The Kid Stays in the Picture

THE KID STAYS IN THE PICTURE takes its title from a quote by Darryl Zanuck, studio head at 20th Century Fox during the filming of 1957's adaptation of Ernest Hemingway's  The Sun Also Rises.   A young salesman of women's pants named Robert Evans had been spotted in an NYC nightclub by Zanuck, who cast him as bullfighter Pedro Romero.  This was not a popular decision among the lead cast or even Hemingway himself.  The chief overruled all.  Evans kept the part.  He would later use the quote for the title of his 1994 autobiography and eventual documentary.

Evans narrates 2002's THE KID STAYS IN THE PICTURE, stating early on that he was "shitting his pants" during his brief career as a Hollywood heartthrob.  He much preferred to be the guy who got to decide if the kid stayed in the picture.  By the late 60s, after gaining the attention of Gulf & Western titan Charles Bluhdorn, he would become head of production at Paramount Studios, then ranked ninth among the Hollywood fantasy factories.  Evans dramatically reversed fortunes and an impressive string of films (ROSEMARY'S BABY, TRUE GRIT, THE GODFATHER, LOVE STORY) would be made during his tenure.  But the kid was tired of "making everyone else rich" and became an independent producer in the mid-70s, beginning with CHINATOWN.

There would be several more years of success before the inevitable fallout. He would finally succumb to drugs.  The movies started to bomb.  There was even an unfortunate association with a murder case that would put him on the LaLa Land blacklist.  He would lose his office at Paramount and his beloved Beverly Hills hideaway.  Perhaps a classic riches to rags tale, surely one of many in Los Angeles.

Maybe Evans was a classic Hollywood "winner": driven, aggressive, tireless, combative, manipulative.  Qualities that "get the job done".  One doesn't climb the ranks by always being agreeable and tender hearted.  Perhaps it was just survival.  Life in the shark tank requires a mettle and fearlessness that many do not have the stomach for.  Like that of many similar classic Hollywood legends, his personal life suffered badly.  Seven broken marriages, a few "blink and you'll miss it".  One annulment. Another with rising star Ali MacGraw, who would bear his only child and eventually leave him for Steve McQueen.

THE KID STAYS IN THE PICTURE is a generally satisfying paraphrase of Evans' book, a tell-all of the Hollywood fast lane.  I have not read it (wonder if it's as brutal as Julia Phillips' You'll Never Eat Lunch in This Town Again?) but am curious to learn more about all those marriages (only the one with MacGraw is mentioned here) and the behind the scenes fracas with Coppola on THE GODFATHER and later, the bloated, ill-fated THE COTTON CLUB.  I felt a bit cheated with the time spent on GODFATHER, but surely a miniseries could be created on that topic alone.  It was interesting to hear that Paramount actually shaped the book Mario Puzo wrote before it ever became a movie adaptation.  The ambitions were high for this saga, and Evans and company set out to make a truly authentic Italian Mob drama, as all the previous ones were "made by and starred Jews."
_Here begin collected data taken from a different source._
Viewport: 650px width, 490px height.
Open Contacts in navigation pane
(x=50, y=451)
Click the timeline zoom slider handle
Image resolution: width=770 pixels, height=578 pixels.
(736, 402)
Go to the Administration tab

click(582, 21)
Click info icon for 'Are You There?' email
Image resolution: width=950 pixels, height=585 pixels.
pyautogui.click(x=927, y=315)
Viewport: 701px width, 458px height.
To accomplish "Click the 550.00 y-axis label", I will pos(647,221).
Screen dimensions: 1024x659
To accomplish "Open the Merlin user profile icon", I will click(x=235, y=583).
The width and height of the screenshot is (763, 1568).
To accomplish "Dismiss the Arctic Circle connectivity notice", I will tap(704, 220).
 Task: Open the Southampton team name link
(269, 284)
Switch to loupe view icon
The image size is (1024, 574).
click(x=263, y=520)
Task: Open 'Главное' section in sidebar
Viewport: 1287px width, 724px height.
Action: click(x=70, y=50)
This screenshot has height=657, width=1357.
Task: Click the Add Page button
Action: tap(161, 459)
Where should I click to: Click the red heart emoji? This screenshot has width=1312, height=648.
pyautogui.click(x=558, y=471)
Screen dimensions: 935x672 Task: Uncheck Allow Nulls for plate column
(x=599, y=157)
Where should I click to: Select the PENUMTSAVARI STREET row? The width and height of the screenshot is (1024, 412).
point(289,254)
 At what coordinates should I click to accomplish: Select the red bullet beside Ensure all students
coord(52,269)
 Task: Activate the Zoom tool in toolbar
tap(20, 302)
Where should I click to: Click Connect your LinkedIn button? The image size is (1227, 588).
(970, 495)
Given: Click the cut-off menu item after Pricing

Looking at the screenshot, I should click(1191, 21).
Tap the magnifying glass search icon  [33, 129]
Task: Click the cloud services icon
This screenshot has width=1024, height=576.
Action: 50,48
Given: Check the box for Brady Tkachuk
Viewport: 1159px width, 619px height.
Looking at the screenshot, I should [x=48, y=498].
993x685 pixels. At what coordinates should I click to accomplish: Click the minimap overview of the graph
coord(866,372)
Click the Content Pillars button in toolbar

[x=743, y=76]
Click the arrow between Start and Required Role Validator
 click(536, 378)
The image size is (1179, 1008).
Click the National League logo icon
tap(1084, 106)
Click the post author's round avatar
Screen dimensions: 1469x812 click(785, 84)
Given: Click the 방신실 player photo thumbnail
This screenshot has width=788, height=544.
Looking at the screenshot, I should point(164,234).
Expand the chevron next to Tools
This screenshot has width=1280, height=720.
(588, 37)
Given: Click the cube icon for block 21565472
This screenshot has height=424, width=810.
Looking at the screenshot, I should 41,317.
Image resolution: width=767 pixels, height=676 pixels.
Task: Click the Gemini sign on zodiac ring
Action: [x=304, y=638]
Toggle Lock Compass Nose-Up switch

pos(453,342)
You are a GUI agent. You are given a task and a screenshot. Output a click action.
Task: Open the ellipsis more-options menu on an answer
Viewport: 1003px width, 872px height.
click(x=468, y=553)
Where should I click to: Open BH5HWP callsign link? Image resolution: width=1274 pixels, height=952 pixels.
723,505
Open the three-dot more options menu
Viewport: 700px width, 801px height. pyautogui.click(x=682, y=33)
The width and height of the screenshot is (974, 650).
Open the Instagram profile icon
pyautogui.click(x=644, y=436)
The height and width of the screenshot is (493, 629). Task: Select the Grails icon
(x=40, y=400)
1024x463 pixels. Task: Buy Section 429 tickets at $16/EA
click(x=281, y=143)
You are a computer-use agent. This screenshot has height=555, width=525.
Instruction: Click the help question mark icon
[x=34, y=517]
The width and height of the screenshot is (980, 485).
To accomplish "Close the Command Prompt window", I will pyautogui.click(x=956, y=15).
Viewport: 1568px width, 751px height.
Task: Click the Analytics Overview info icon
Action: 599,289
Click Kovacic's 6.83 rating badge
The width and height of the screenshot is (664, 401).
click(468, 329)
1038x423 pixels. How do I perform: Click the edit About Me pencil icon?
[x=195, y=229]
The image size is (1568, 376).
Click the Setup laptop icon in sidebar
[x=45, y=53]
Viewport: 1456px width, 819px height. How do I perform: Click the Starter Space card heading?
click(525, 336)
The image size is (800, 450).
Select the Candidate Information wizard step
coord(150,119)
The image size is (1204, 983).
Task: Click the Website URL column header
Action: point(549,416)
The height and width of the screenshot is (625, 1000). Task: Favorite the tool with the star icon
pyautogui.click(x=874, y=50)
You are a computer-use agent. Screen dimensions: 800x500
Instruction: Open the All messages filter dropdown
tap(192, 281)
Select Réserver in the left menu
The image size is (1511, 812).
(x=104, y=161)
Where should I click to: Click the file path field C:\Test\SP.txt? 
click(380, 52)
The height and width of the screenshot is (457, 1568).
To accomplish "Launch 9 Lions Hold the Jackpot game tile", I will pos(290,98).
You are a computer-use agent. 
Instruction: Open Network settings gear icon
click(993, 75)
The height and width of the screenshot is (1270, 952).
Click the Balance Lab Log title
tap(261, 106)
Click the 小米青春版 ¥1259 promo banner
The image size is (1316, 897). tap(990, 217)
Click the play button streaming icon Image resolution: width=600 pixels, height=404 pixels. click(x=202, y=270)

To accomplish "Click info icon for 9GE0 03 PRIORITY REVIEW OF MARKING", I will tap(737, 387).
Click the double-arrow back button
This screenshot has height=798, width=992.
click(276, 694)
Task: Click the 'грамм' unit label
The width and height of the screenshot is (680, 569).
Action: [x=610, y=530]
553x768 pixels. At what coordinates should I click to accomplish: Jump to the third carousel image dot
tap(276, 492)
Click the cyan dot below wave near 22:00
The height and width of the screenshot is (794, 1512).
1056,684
Directors/producers/writers Nanette Burstein and Brett Morgan have created a brisk, fascinating bio that sports a wealth of privileged photographs of Evans' high and low life and some creative use of pop-up book like images to punctuate the subject's anecdotes.  Bludhorn, for example, is always shown in black and white with a semi-malevolent expression, whether smiling or otherwise.  There are clips from talk shows and Dustin Hoffman does his best Evans impersonation over the end titles.

Evans' voice is both soothing and irritating, his cockiness still intact even after decades of failure.  But he always sounds wistful, full of longing and acknowledgement for his halcyon years.  Wise to his own excess and flaws, though I suspect he whitewashed his story (and himself) for this documentary, lest he sound so self absorbed as to be a complete turn off.  It's hard to tell sometimes if we're being buffaloed by the man, and what to say that the film begins with the very accurate statement that every story has three sides: mine, yours, and the truth?  I can imagine MacGraw, Coppola, Robert Towne, and all the rest might have a different take on the events depicted.

But either way,  being an insufferable asshole does get you places, just take a gander at the current Presidential race.